China is stopping companies from abusing their dominant status by squeezing out small rivals amid an ongoing crackdown on malpractice and monopolistic behavior, a top official with China’s market regulator said on Tuesday.
Chen Zhijiang, head of the department in charge of price supervision and cracking down on unfair competition under the State Administration for Market Regulation (SAMR), reiterated the government stance on monopolistic behavior at a State Council Information Office press conference on Tuesday.
China has been intensifying anti-monopoly crackdowns on internet platform companies this year.
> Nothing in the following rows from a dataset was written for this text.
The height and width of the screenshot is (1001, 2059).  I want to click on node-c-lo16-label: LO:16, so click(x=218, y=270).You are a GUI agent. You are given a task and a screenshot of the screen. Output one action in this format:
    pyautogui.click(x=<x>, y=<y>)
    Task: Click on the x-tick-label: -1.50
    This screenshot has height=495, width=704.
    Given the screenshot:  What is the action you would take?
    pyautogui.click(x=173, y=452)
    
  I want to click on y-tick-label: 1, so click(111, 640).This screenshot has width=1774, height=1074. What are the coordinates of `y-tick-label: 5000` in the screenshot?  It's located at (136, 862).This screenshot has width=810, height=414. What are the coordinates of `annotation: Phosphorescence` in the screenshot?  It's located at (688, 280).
On Tuesday, the SAMR imposed a penalty totaling 36.5 million yuan ($5.7million) on 15 off-campus training institutions including New Oriental Education & Technology Group, Xueersi Online School and Wall Street English.
Chen emphasized that fair competition is essential for small and medium-sized companies and benign market order and a benign competition ecosystem is the cornerstone for sound development of the economy.
Chen noted that the SAMR will ensure all market participants, including the self-employed, are treated as equals and have access to fair competition.
Crackdowns on monopolistic behavior and unfair competition will go deeper, Chen said, noting that the government will prohibit dominant market players from abusing their advantageous position.
In April, the SAMR handed out a record $2.8 billion fine for Alibaba over the company’s forced exclusivity arrangements, or agreements that forced vendors to “choose one out of two (platforms).”
Chen noted that the rapid growth of the platform economy has brought convenience for consumers and business owners.
However, Chen also pointed out that certain platform companies have expanded in a disorderly fashion, abusing their advantages in terms of scale and technology and grievously harming the interests of SMEs and micro-sized businesses as well as the self-employed, imperiling their survival.
The large companies have also charged exorbitant prices or imposed unreasonable terms for their services, eating into the margins of small businesses.
Amid the government’s crackdown, a number of well-known Chinese companies, including Chinese internet giant Tencent, ride-hailing company DiDi and e-commerce giant Suning, have been fined over minor breaches.
The country’s largest online food delivery platform, Meituan, has also been probed for suspected monopolistic practices.
China has been ramping up supervision of digital platform companies as the digital economy now accounts for a growing percentage of the world’s second-largest economy.
The government hopes to regulate the market, curb the disorderly expansion of capital and inject vitality into the sector, which accounted for 36.2 percent of the nation’s GDP by 2019.